Can White Sox keep rolling as rest of June schedule toughens up?
Pedro Grifol has been the White Sox's manager for just over two months, so his methods are still a work in progress.
He's already set policy for himself on two fronts: looking back on the schedule, and looking ahead.
Grifol doesn't mind reviewing what's already happened through the first third of the season, and he doesn't forget the Sox's dismal 7-21 record in April.
"As a team it was, 'We're going through something that's going to be educational for us down the road,'" Grifol said. "'We never want to go through this, but we are going through it. It is what it is. We've just got to learn from it and move on and make sure that we have the awareness to be able to stop it down the road.'"
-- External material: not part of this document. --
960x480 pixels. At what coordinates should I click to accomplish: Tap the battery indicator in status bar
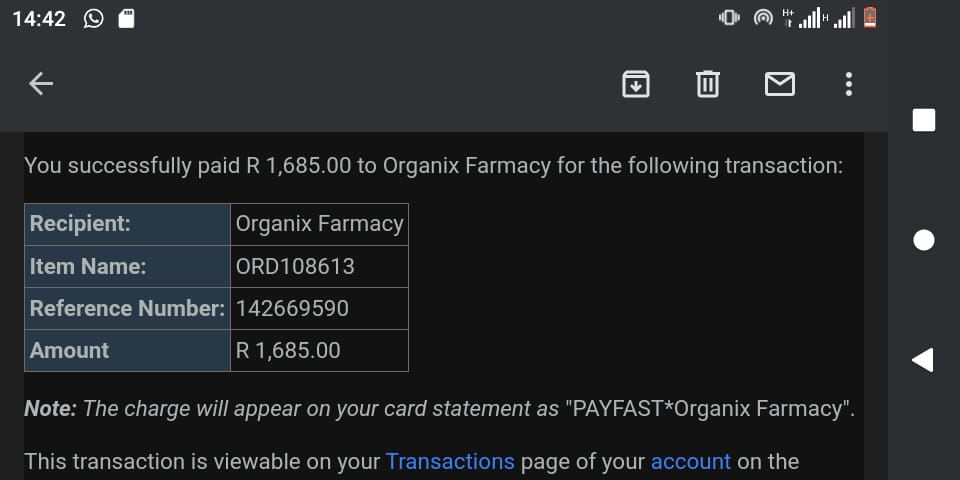click(869, 18)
As for looking ahead, Grifol refuses to do it. He stays in the present and literally takes it pitch by pitch.
"I don't look too much at those standings," he said. "Every once in a while, I take a peek. But I can almost bet the standings, they are not going to end the way they are today. There's going to be some surprises, both good and bad. Our job is to continue to work and prepare and learn and go out there and play hard.
"We owe it to each other, the game, the organization, the fans. We had high expectations coming in. They are still there. We've dug ourselves a hole. It's our responsibility and our job to continue to work and then turn this thing around."
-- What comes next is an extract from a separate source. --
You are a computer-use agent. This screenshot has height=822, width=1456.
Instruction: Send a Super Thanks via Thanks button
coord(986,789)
If the White Sox continue building off their weekend sweep of the Tigers, they're going to do it one game at a time.
That's how Grifol operates -- don't look too far ahead.
A sound method, but the White Sox's schedule for the rest of June is worth examining. It shapes up as a difficult stretch, one that could very well determine how the rest of the season plays out.
Let's take a look:
The Sox hit the road for Yankee Stadium, never an easy visit.
New York is running third in the always rugged AL East, but Aaron Judge remains baseball's best power hitter and he leads the league with 19 home runs.
The back end of the Yankees' starting rotation has struggled, and the White Sox catch a break getting Clarke Schmidt (5.01 ERA) Tuesday and Luis Severino (5.28) Thursday.
New York has not announced a starter for Wednesday.
The NL East's second-place team, Miami has been one of baseball's biggest surprises.
Second baseman Luis Arraez is MLB's leading hitter by a wide margin, but ace starter Sandy Alcantara, last year's NL Cy Young Award winner, is having a tough go (2-5, 5.07 ERA).
Dodgers, June 13-15
The White Sox make their first trip out west and will have their hands full in Los Angeles.
The Dodgers have been an average team on the road, but they're 20-10 on their home turf.
Mariners, June 16-18
The Sox head to Seattle after playing in L.A., and they'll have to deal with a talented outfield featuring Julio Rodriguez, Jarred Kelenic and Teoscar Hernandez.
Rangers, June 19-21
Returning home, the White Sox draw a Texas team that is out in front in the AL Central, thanks to an offense and pitching staff that are among the best in baseball.
Red Sox, June 23-25
Boston occupies last place in the AL East, but they'd be right in the thick of things in any other division.
Angels, June 26-29
It's back out west for the White Sox for a rematch with Los Angeles.
Powered by Shohei Ohtani and Mike Trout, the Angels won two of three against the Sox at Guaranteed Rate Field to close out May.